Include only the line with "[X] (1385, 16)" and the lines after it, each reproduced exactly as it stands in the entries below.

-- -- --

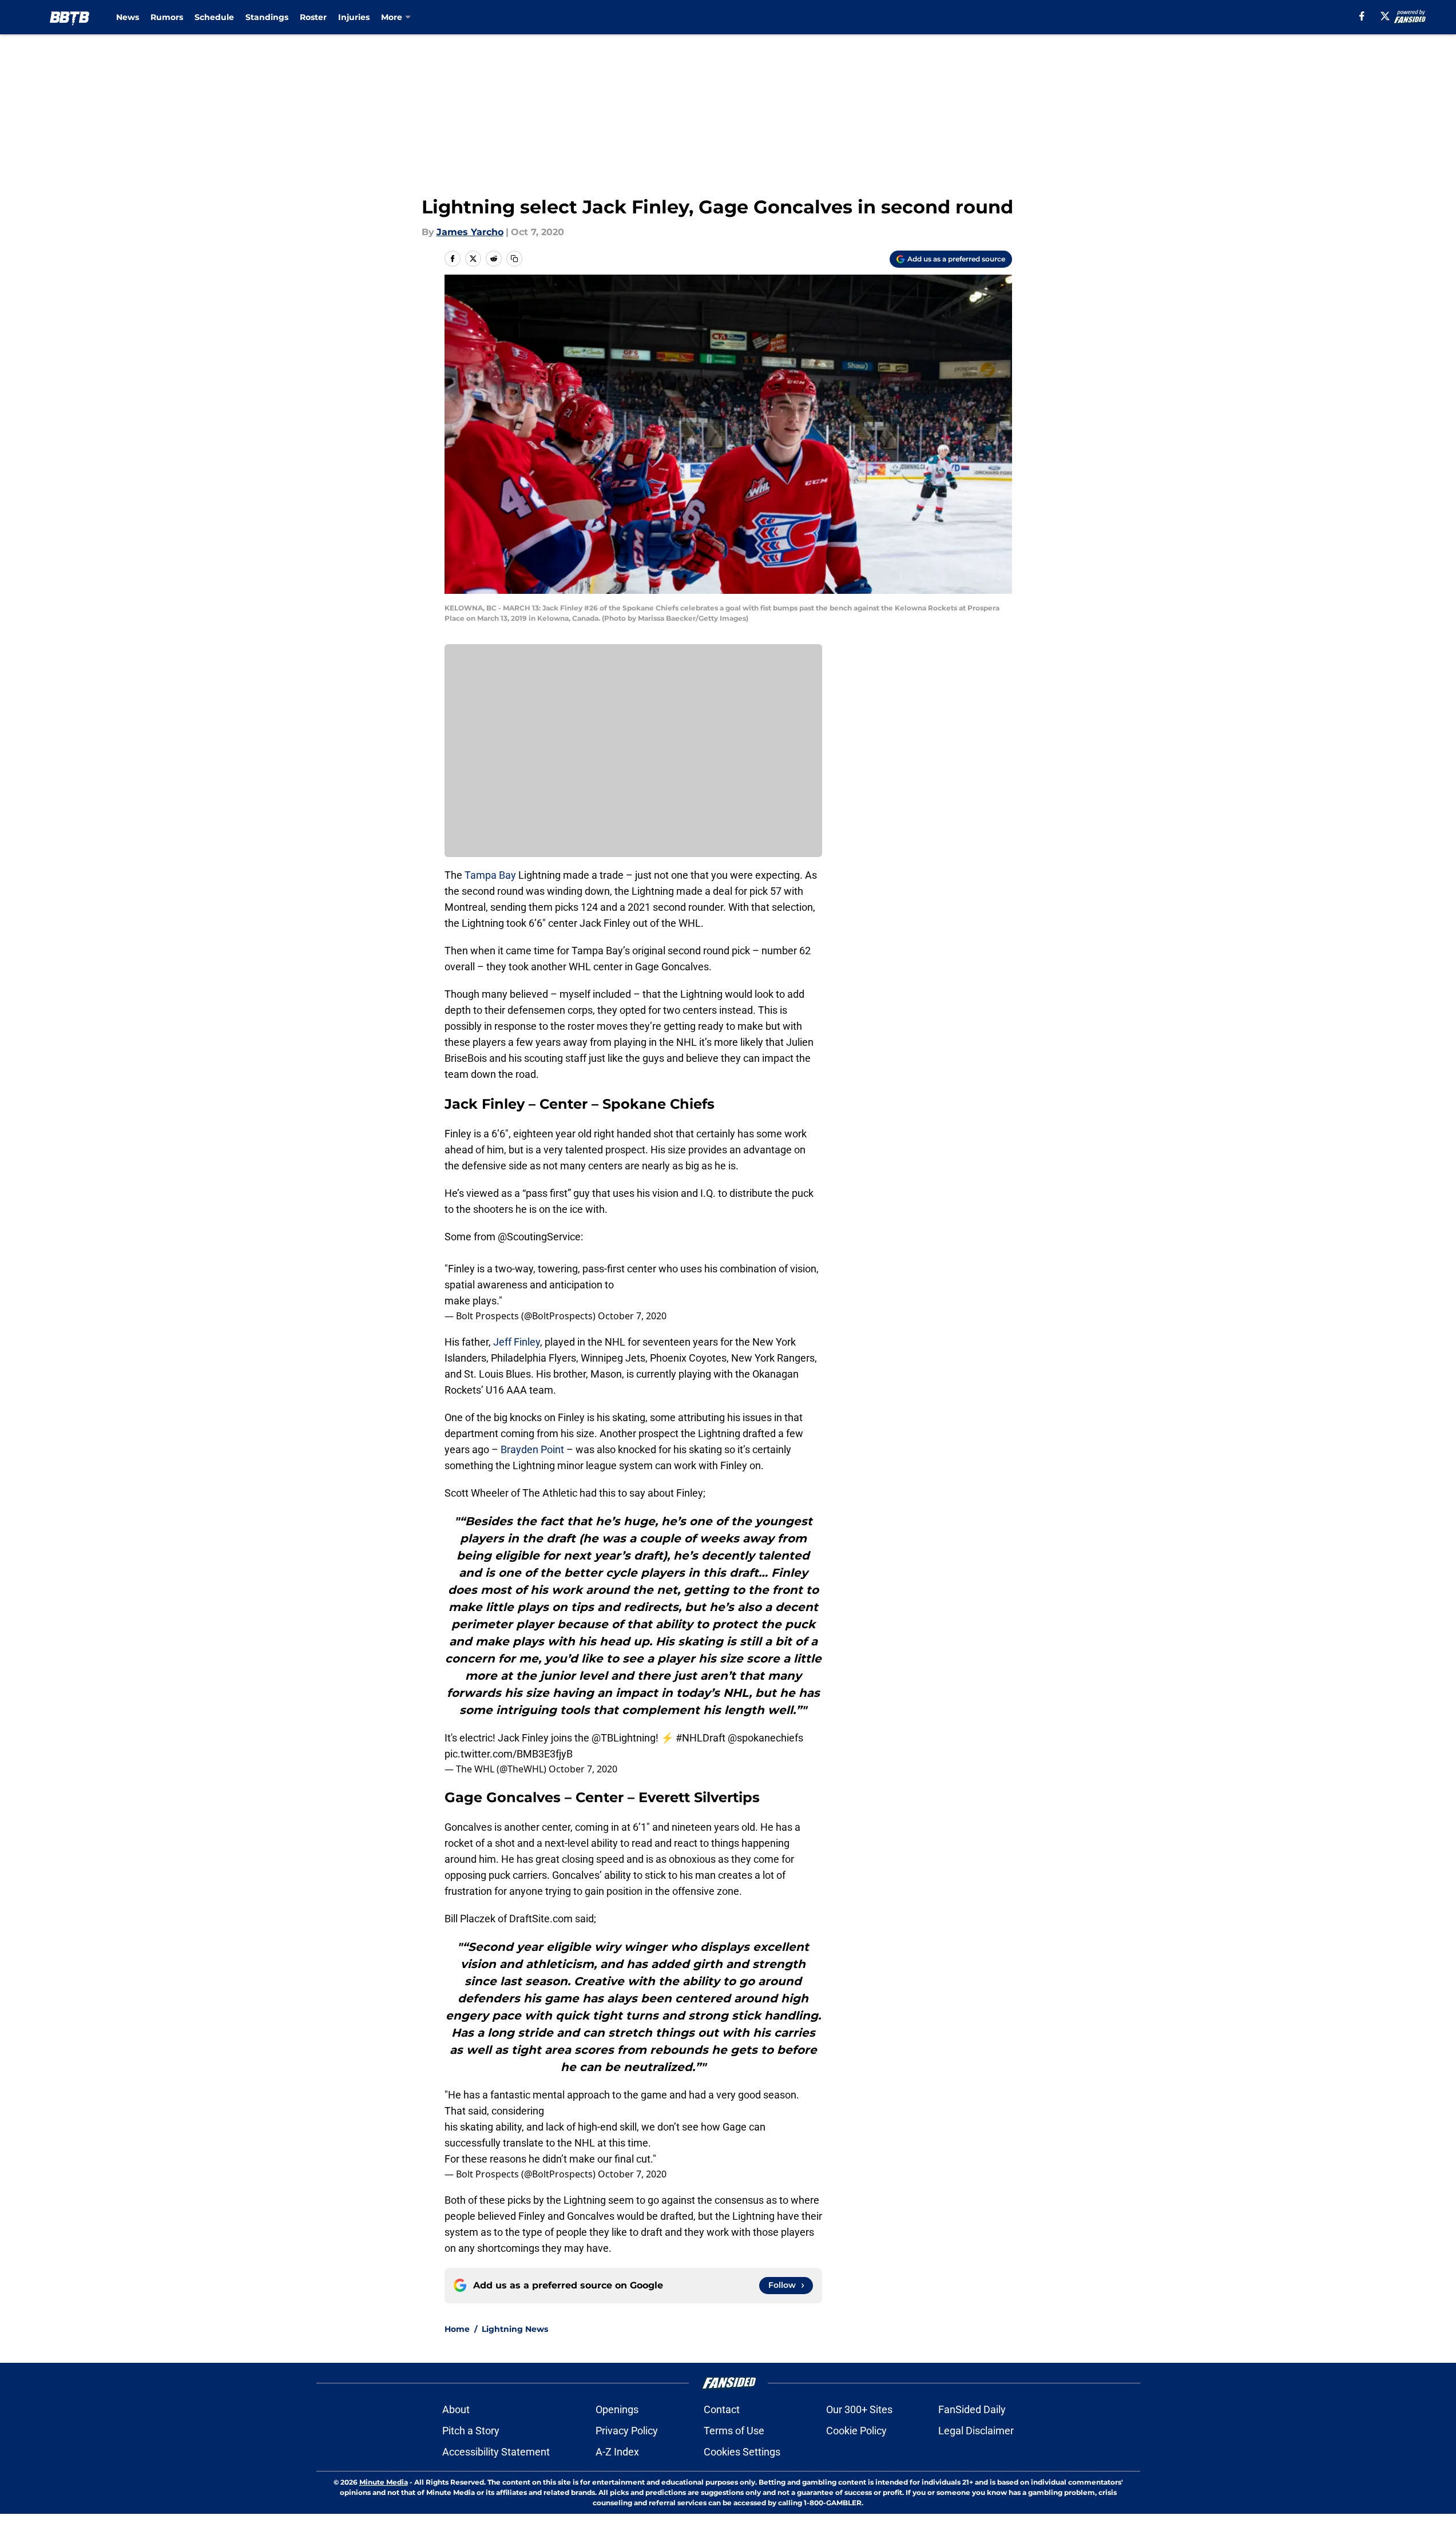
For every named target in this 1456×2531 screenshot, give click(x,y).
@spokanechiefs (765, 1738)
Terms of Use (734, 2431)
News (127, 17)
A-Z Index (617, 2452)
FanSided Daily (972, 2409)
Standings (266, 17)
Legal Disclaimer (976, 2431)
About (456, 2409)
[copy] (514, 259)
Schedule (214, 17)
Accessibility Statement (496, 2452)
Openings (617, 2409)
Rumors (166, 17)
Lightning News (515, 2329)
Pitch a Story (470, 2431)
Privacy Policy (627, 2431)
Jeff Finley (516, 1342)
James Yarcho (470, 232)
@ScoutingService (539, 1237)
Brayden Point (532, 1449)
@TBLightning (624, 1738)
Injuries (354, 17)
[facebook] (1361, 16)
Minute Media (383, 2482)
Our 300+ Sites (859, 2409)
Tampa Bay (490, 875)
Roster (313, 17)
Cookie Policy (856, 2431)
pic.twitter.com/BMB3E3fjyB (509, 1754)
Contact (722, 2409)
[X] (1385, 16)
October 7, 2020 (632, 1316)
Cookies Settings (742, 2452)
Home (457, 2329)
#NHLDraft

-- -- --

# Solved problem:
[X] (1385, 16)
October 7, 2020 (632, 1316)
Cookies Settings (742, 2452)
Home (457, 2329)
#NHLDraft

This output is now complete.